Also to Assoc Nutritional Medicine (AONM) for holding such excellent conferences on chronic illness, Betterhealthguy (US) for attending conferences & reporting back on them in such great details, Joanne D for keeping the awareness flame alive, the girls at Lyme UK Discussion Group, plus all the charities & support groups around the world big AND small & the volunteers who work behind the scenes to keep them going. Also thanks to all the Lyme specialists & scientists who attend conferences & share their much valued knowledge & expertise, those who strive to search for borrelia by microscope even in seronegative patients & finally to John Caudwell for sticking to his guns & getting that charity started – THANK YOU!

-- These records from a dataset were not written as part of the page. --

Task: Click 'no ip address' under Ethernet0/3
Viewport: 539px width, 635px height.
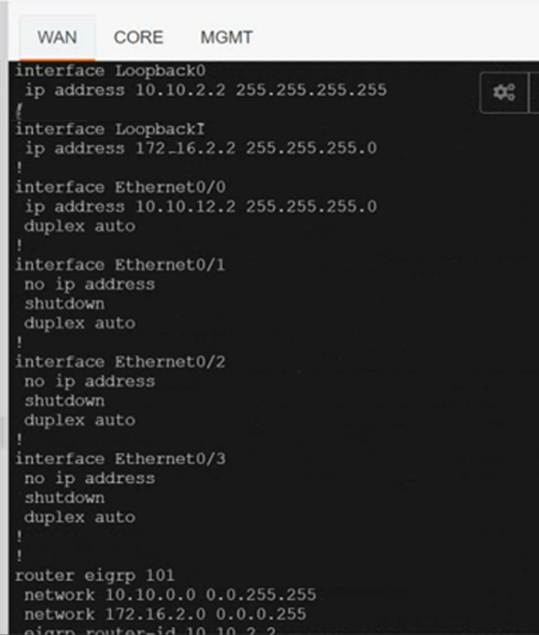Action: point(90,479)
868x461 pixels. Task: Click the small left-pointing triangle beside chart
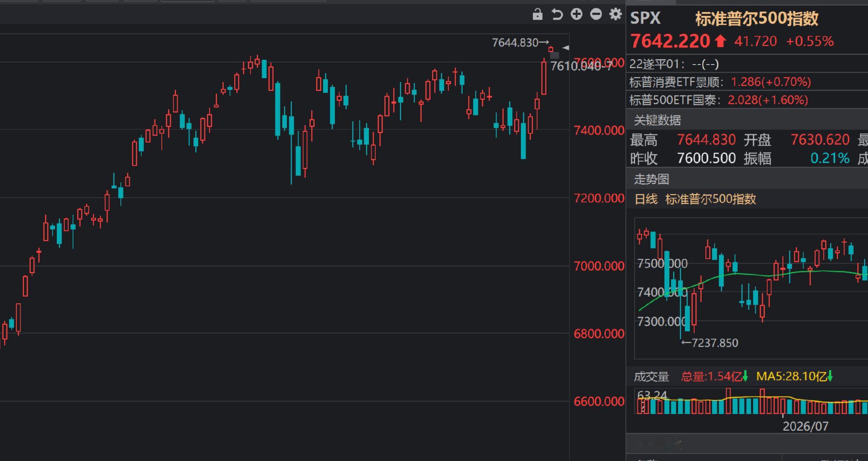pyautogui.click(x=566, y=47)
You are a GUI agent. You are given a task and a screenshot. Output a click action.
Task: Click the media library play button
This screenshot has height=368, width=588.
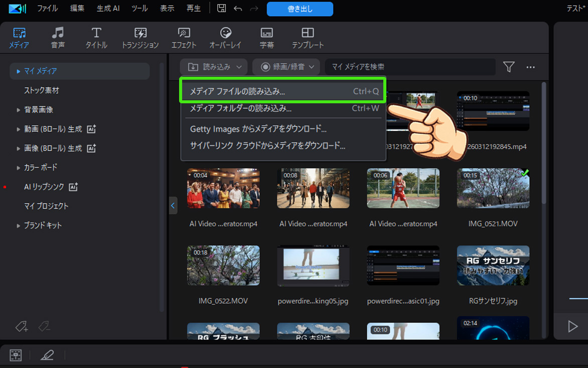(572, 326)
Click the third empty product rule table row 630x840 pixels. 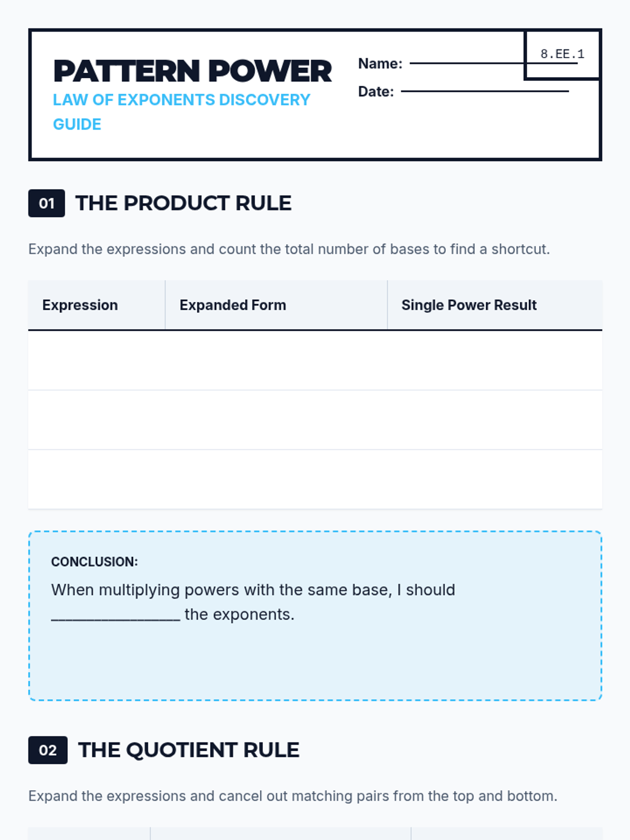point(315,479)
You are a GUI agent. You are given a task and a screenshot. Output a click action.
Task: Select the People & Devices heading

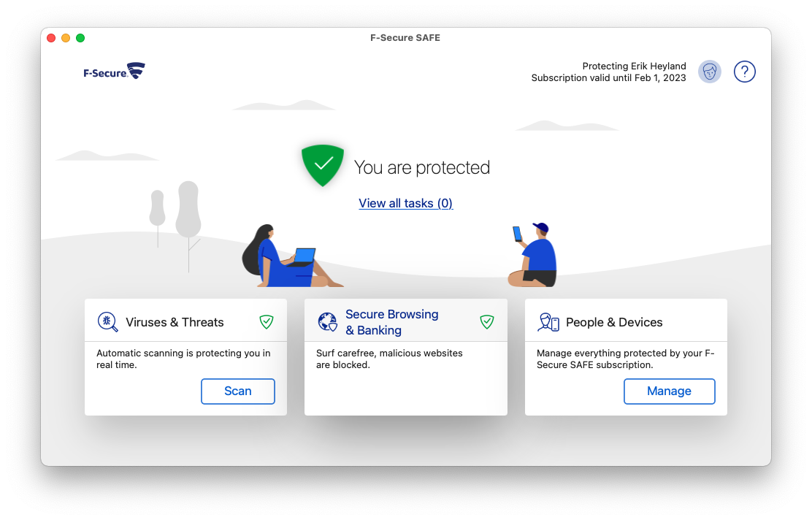[x=614, y=322]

2015 has certainly been an interesting year for sure. Some promising research is starting to emerge & who knows, may lead to advances in testing & treatment of both acute & chronic cases of Lyme disease. A mass of conferences have been taking place including traditional, alternative & integrative therapies. As a patient it can’t come soon enough. Let’s hope forward momentum can continue for the sake of all the sick patients out there who’s only desire is to get better & lead a normal or near normal life as can be.
I continually update our conferences section (see Lyme conf in right hand menu) & would like to draw attention to the following new events coming up..
Some new research coming out focuses on persistence of infection – the promising thing is, not only are they looking at why borrelia is persistent they are also making progress on finding which FDA approved drugs can be used to combat it. Some of the new research incs the following:
Identification of new compounds with high activity against stationary phase Borrelia burgdorferi from the NCI compound collection:
Emerging Microbes & Infections (2015) 4, e31; doi:10.1038/emi.2015.31
Published online 3 June 2015 Jie Feng, Wanliang Shi, Shuo Zhang and Ying Zhang
We identified the top 30 new active hits, including the top six anthracycline antibiotics daunomycin 3-oxime, dimethyldaunomycin, daunomycin, NSC299187, NSC363998 and nogalamycin, along with other compounds, including prodigiosin, mitomycin, nanaomycin and dactinomycin, as having excellent activity against B. burgdorferi stationary phase culture. The anthracycline or anthraquinone compounds, which are known to have both anti-cancer and antibacterial activities, also had high activity against growing B. burgdorferi with low minimum inhibitory concentration.
Borrelia burgdorferi, the causative agent of Lyme disease, forms drug-tolerant persister cells.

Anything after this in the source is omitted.